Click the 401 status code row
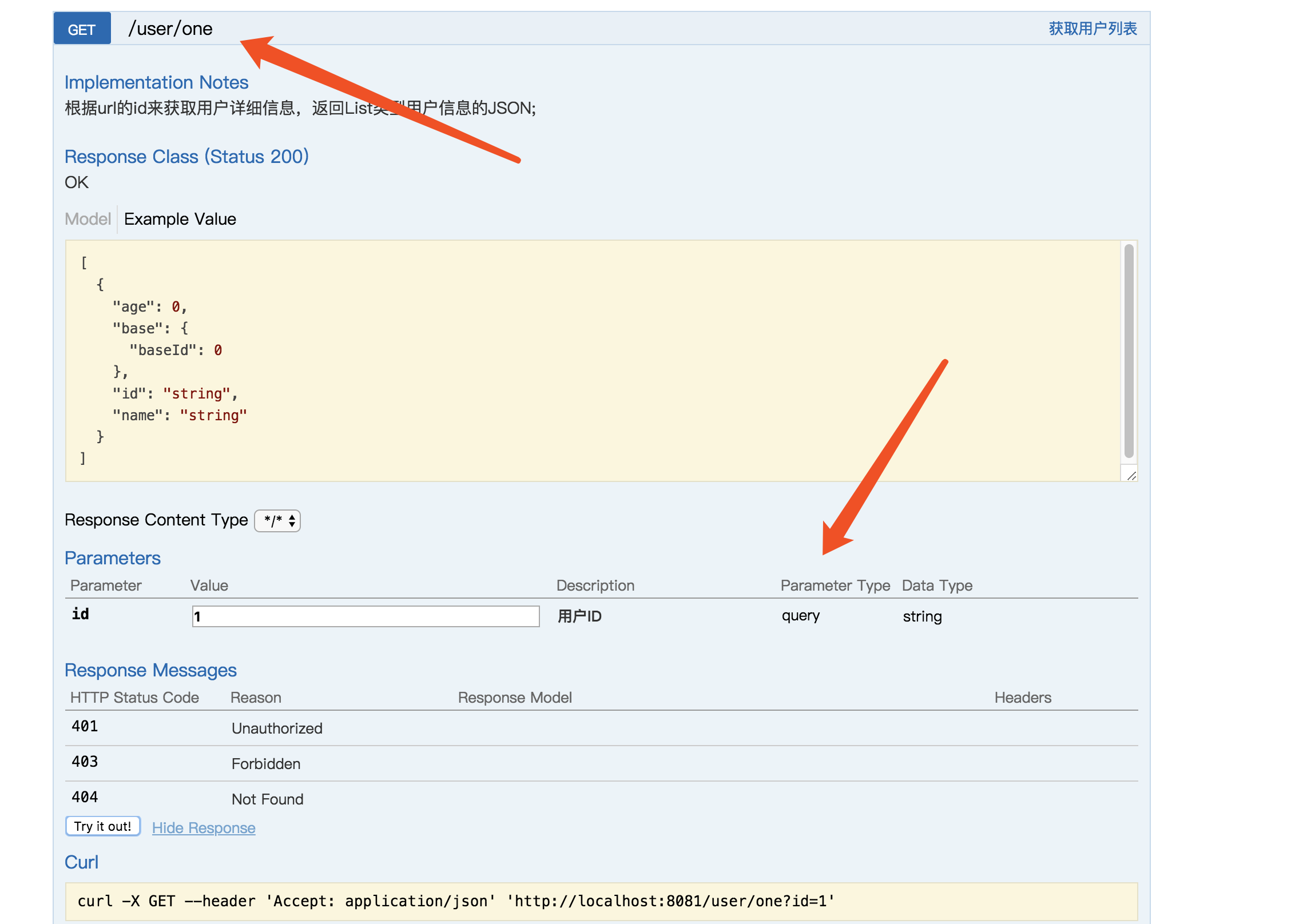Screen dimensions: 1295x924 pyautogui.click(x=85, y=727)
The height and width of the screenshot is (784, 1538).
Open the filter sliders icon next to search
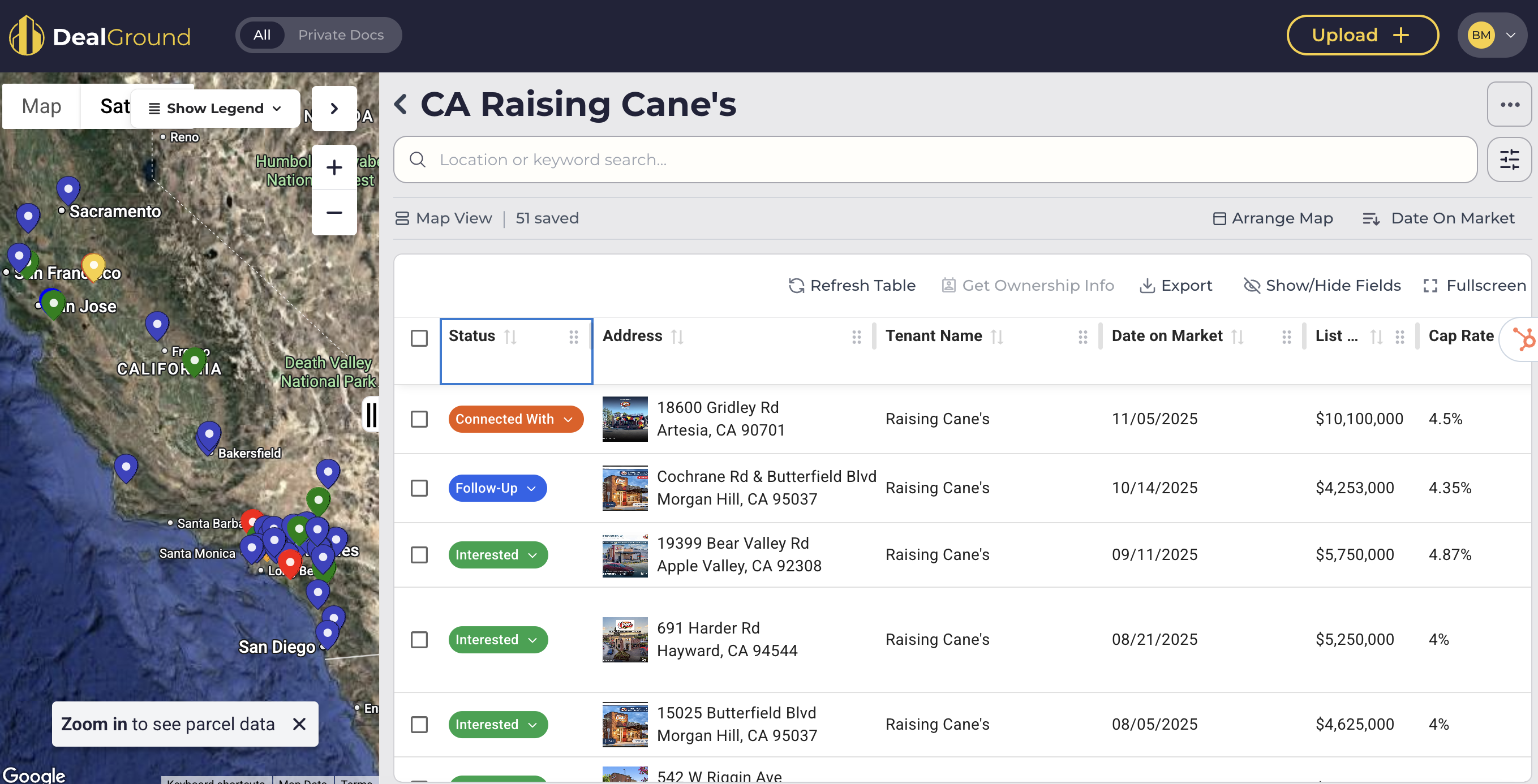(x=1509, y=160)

*Task prompt:*
An exact copy of the data is required, with the pictures excluded.

*Your response:*
Click the 401 status code row
Screen dimensions: 1295x924 pyautogui.click(x=85, y=727)
The height and width of the screenshot is (784, 1538).
Open the filter sliders icon next to search
(x=1509, y=160)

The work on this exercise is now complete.